Com as autoridades ainda identificando as vítimas, o número de mortos pode aumentar, uma vez que muitos corpos foram gravemente carbonizados. A principal linha de investigação sugere que o incêndio pode ter sido causado por faíscas de garrafas de champanhe, uma prática comum em festas. O governo suíço anunciou cinco dias de luto nacional, enquanto moradores e visitantes realizam vigílias em homenagem às vítimas, clamando por respostas sobre as falhas nas normas de segurança.
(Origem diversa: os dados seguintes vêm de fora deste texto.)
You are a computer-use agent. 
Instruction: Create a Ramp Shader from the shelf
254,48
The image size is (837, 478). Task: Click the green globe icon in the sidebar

A tragédia reacendeu o debate sobre a segurança em ambientes fechados, especialmente após outros incidentes similares em clubes na Europa. Especialistas alertam que as faíscas, frequentemente subestimadas, representam um risco significativo, especialmente em locais com ventilação deficiente. Enquanto as investigações prosseguem, a comunidade internacional expressa sua solidariedade, destacando a necessidade urgente de reformular as diretrizes de segurança para evitar novas tragédias.